(Given entries begins)

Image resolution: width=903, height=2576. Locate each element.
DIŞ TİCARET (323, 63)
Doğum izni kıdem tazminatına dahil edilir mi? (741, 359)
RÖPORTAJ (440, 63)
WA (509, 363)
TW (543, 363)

(Given entries ends)

**Work instructions:** Set all the entries above down again exactly.

**Exercise output:**
Image resolution: width=903, height=2576. Locate each element.
DIŞ TİCARET (323, 63)
Doğum izni kıdem tazminatına dahil edilir mi? (741, 359)
RÖPORTAJ (440, 63)
WA (509, 363)
TW (543, 363)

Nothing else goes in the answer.